一种数据压缩方法及装置(1800),该方法中,通过限制输出的各个压缩块的大小来对原始数据进行压缩处理,可以使得输出的各个压缩块的第一容量相同,第一容量相同的压缩块存储在磁盘中时,在磁盘中的存储形式为至少一个完整的压缩块存储在一个完整的磁盘块中,或者为至少一个完整的磁盘块中存储一个完整的压缩块。采用上述方式,后续压缩块进行读取和解压过程中,可以尽可能多的读取出有效的数据,且从压缩块中读取出的数据均可以成功解压出来,由此可以避免采用固定输入的方式出现的随机读放大现象。

Description

一种数据压缩方法及装置
本申请要求于2018年5月30日提交中国专利局、申请号为201810542482.1、发明名称为“一种数据压缩方法及装置”的中国专利申请的优先权,其全部内容通过引用结合在本申请中。
背景技术
随着信息技术的快速发展,数据量呈现爆炸性增长,这对存储器件容量形成了新的挑战。针对这一现状,现有技术中提出了无损压缩技术,通过对数据存储方式进行优化,采用某种算法来精简地表示存在规律的数据,使得在不影响原数据内容的情况下,实现对数据的压缩,以减少数据存储时占用的容量。
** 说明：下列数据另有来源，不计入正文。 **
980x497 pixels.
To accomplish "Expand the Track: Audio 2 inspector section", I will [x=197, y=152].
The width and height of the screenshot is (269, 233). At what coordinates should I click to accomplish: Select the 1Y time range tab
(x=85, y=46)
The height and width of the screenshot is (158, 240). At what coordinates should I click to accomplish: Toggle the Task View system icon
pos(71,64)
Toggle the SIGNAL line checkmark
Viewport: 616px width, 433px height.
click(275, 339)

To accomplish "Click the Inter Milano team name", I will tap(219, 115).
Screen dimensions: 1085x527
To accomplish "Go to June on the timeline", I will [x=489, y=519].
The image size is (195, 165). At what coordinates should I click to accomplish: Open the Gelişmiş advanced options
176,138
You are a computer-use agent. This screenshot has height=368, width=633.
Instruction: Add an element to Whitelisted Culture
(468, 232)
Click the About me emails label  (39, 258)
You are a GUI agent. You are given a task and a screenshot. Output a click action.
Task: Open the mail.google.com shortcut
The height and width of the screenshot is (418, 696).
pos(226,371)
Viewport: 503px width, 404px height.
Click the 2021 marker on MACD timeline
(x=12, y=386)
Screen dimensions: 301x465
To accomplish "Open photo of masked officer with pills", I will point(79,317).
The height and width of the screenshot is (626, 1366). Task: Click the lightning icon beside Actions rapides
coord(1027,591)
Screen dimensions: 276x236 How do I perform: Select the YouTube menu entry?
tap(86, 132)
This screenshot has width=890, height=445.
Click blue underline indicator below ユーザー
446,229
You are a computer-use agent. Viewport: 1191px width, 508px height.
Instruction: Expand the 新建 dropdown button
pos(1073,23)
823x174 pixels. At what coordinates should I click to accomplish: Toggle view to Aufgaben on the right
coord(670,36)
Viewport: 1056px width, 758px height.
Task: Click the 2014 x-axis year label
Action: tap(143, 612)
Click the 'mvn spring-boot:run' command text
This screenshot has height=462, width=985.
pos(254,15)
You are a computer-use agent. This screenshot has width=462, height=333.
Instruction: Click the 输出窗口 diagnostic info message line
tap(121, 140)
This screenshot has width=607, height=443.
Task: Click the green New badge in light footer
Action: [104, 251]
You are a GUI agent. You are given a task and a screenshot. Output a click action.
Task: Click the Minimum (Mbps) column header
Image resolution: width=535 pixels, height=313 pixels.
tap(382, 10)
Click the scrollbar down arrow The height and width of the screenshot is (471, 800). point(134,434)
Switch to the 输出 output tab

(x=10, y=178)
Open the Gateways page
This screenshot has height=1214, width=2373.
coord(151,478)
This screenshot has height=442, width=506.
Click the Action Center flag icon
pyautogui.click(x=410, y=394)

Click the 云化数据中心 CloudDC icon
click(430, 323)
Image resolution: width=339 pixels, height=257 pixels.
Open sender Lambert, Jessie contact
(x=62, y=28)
目前,无损数据压缩技术中采用较多的方式为:输入的待压缩的数据为固定大小的数据块,经压缩后输出大小不等的压缩块。例如,参照图1所示,当无损数据压缩技术应用于文件系统中时,一文件可分为大小均为4KB的数据块1~n,那么,将1~n个4KB的数据块依次进行压缩,可对应得到大小不等的压缩块1~n。由于压缩过程输出的压缩块的大小随机,故存储压缩块时,压缩块在存储设备的存储空间中的存储位置也是无规则的。例如,对于磁盘来说,磁盘的存储空间可划分为若干个等大的磁盘块,那么将压缩块存储在磁盘中时,可能出现图2所示的情况,磁盘块A中存储完整的压缩块1、以及压缩块2的前半部分,磁盘块B中存储压缩块2的后半部分、以及压缩块3的前半部分,磁盘块C中存储压缩块3的后半部分、以及压缩块4的前半部分等。由于在从磁盘中读取存储的内容时是以磁盘块为单位进行读取的,故在上述情况下,若需要读取压缩块3,则需要将磁盘块B和磁盘块C中存储的内容都读取出来。并且,对于额外读取出的压缩块2的后半部分、以及压缩块4的前半部分,由于并不是完整的压缩块,所以无法有效解压出来,使得额外读取出的内容为无效部分。这种现象也称为随机读放大现象。鉴于此,按照上述现有方式来实现压缩,后续设备在读取压缩块时很可能会读取到很多无效内容,给设备带来额外的负担。
发明内容
本申请提供一种数据压缩方法及装置,以解决采用现有数据压缩处理方式而引发的随机读放大等问题。
第一方面,本申请提供一种数据压缩方法,该方法的执行主体可以是任意能够执行本申请提供的数据压缩方法的设备,例如为镜像生成服务器、个人计算机或移动终端等。该方法中,获取到待压缩的原始数据之后,可以将原始数据输入至压缩模块进行压缩处理后依次输出n个包含有经压缩处理后的数据的压缩块,其中,每个压缩块的第一容量相同,所述第一容量表征所述压缩块能够包含的经压缩处理后的数据的字节数。进一步地,将n个所述压缩块存储在存储介质中,所述存储介质包括m个磁盘块,每个磁盘块的第二容量相同,所述第二容量表征所述磁盘块存储的数据的字节数。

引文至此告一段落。